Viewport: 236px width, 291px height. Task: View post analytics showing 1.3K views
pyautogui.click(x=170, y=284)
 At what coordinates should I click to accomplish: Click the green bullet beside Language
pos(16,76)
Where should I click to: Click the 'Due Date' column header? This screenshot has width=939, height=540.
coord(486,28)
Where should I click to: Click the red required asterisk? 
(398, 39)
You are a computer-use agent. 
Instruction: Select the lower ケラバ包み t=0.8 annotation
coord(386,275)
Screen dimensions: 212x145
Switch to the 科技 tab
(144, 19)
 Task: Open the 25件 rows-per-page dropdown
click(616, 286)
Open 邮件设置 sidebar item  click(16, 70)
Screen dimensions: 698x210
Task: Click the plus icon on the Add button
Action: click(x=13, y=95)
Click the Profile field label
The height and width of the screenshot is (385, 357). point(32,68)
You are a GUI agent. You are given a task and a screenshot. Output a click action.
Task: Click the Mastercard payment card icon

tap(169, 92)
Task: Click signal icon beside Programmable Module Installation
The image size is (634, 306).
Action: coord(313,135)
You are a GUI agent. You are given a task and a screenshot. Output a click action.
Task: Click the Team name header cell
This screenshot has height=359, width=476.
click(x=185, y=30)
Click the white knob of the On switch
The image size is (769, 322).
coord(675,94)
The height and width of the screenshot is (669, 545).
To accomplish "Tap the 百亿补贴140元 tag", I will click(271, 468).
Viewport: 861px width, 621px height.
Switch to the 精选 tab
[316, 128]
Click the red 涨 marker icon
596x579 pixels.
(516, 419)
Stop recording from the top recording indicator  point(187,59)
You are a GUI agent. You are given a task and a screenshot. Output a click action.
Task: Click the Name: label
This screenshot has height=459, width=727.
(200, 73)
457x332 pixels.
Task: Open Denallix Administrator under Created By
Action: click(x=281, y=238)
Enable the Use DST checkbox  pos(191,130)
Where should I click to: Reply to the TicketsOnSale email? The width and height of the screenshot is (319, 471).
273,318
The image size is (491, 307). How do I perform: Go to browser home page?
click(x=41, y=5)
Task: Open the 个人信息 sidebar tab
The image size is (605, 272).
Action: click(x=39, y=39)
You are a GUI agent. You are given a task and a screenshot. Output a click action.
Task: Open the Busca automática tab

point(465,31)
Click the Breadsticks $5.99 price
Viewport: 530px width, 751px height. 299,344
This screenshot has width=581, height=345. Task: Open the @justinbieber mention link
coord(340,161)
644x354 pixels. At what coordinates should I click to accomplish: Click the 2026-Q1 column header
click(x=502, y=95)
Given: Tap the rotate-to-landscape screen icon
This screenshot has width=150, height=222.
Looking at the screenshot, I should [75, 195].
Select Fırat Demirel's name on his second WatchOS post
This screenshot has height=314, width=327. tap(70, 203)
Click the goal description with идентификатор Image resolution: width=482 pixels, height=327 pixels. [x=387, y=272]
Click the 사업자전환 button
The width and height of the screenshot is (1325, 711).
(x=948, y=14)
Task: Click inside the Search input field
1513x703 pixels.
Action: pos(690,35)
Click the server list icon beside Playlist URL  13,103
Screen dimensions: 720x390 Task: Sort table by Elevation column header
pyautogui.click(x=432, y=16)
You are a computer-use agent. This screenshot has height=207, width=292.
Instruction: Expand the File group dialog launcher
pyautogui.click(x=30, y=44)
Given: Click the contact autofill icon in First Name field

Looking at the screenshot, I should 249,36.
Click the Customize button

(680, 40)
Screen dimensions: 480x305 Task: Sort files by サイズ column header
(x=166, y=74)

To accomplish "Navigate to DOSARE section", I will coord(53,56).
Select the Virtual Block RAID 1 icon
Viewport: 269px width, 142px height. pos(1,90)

____

All lines carrying the word "will" must be copied from the data above.

◆ EXERCISE SOLUTION:
To accomplish "Tap the 百亿补贴140元 tag", I will click(271, 468).
To accomplish "Navigate to DOSARE section", I will coord(53,56).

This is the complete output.